For each to-be-imputed column, DataWig trains a supervised machine learning model
to predict the observed values in that column using the data from other columns.

## Dependencies

DataWig requires:
- **Python3**
- MXNet 1.3.0
- numpy
- pandas
- scikit-learn

## Installation with pip
### CPU
```bash
> pip3 install datawig
```

### GPU
If you want to run DataWig on a GPU you need to make sure your version of Apache MXNet Incubating contains the GPU bindings.
Depending on your version of CUDA, you can do this by running the following:

```bash
> wget https://raw.githubusercontent.com/awslabs/datawig/master/requirements/requirements.gpu-cu${CUDA_VERSION}.txt
> pip install datawig --no-deps -r requirements.gpu-cu${CUDA_VERSION}.txt
> rm requirements.gpu-cu${CUDA_VERSION}.txt
```
where `${CUDA_VERSION}` can be `75` (7.5), `80` (8.0), `90` (9.0), or `91` (9.1).

## Running DataWig
The DataWig API expects your data as a [pandas DataFrame](https://pandas.pydata.org/pandas-docs/stable/generated/pandas.DataFrame.html). Here is an example of how the dataframe might look:

![datawig dataframe example](https://s3.amazonaws.com/datawig/example_data/df_example_image.png)

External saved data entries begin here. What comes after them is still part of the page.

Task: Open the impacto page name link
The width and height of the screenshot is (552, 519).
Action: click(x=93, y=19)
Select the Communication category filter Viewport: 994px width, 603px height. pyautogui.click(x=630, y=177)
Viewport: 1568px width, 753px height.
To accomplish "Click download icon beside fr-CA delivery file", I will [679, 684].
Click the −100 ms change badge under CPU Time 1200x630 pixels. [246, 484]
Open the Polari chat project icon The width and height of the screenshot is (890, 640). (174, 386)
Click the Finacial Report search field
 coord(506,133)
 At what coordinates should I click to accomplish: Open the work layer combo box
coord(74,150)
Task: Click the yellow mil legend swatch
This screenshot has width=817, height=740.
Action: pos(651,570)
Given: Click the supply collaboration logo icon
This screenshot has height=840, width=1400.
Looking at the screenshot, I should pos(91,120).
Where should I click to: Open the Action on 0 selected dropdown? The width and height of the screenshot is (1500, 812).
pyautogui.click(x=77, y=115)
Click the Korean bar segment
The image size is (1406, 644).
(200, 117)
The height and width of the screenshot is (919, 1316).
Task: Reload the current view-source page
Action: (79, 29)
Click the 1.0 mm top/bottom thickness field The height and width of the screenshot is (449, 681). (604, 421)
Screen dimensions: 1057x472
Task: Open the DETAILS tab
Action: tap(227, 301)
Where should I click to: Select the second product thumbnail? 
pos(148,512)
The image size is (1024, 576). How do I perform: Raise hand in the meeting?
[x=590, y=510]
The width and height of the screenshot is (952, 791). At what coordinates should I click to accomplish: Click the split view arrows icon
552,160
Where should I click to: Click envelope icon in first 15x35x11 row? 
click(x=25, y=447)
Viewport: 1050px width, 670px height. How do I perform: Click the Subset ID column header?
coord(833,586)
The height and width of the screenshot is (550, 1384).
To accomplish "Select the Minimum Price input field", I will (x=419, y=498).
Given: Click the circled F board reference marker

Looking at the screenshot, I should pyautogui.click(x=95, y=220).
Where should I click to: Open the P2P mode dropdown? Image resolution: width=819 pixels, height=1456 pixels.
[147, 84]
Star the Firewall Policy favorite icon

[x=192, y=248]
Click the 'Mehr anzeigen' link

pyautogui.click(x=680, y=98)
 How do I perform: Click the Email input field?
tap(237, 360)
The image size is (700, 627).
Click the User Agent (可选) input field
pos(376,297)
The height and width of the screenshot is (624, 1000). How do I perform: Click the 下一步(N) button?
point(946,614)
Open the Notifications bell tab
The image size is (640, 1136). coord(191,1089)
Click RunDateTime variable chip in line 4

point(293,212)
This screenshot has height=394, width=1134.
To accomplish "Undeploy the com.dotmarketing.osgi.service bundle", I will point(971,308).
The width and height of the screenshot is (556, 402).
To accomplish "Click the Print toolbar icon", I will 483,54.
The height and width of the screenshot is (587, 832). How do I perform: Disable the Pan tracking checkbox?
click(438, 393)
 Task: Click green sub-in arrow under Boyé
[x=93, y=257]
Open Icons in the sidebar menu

For most use cases, the `SimpleImputer` class is the best starting point. DataWig expects you to provide the column name of the column you would like to impute values for (called `output_column` below) and some column names that contain values that you deem useful for imputation (called `input_columns` below).

 ```python
    from datawig import SimpleImputer
    import pandas as pd

    df_train = pd.read_csv('/path/to/train/data.csv')
    df_test = pd.read_csv('/path/to/test/data.csv')

    #Initialize a SimpleImputer model
    imputer = SimpleImputer(
        input_columns=['item_name', 'description'], #columns containing information about the column we want to impute
        output_column='brand', #the column we'd like to impute values for
        output_path = 'imputer_model' #stores model data and metrics
        )

    #Fit an imputer model on the train data
    imputer.fit(train_df=df_train)

    #Impute missing values and return original dataframe with predictions
    imputed = imputer.predict(df_test)
 ```

In order to have more control over the types of models and preprocessings, the `Imputer` class allows directly specifying all relevant model features and parameters. 

For details on usage, refer to the provided [examples](./examples).

## Executing Tests

Clone the repository from git and set up virtualenv in the root dir of the package:

```
python3 -m venv venv
```

Install the package from local sources:

```
./venv/bin/pip install -e .
```

Run tests:

```
./venv/bin/pip install -r requirements/requirements.dev.txt
./venv/bin/python -m pytest
```

### Acknowledgments
Thanks to [David Greenberg](https://github.com/dgreenberg) for the package name.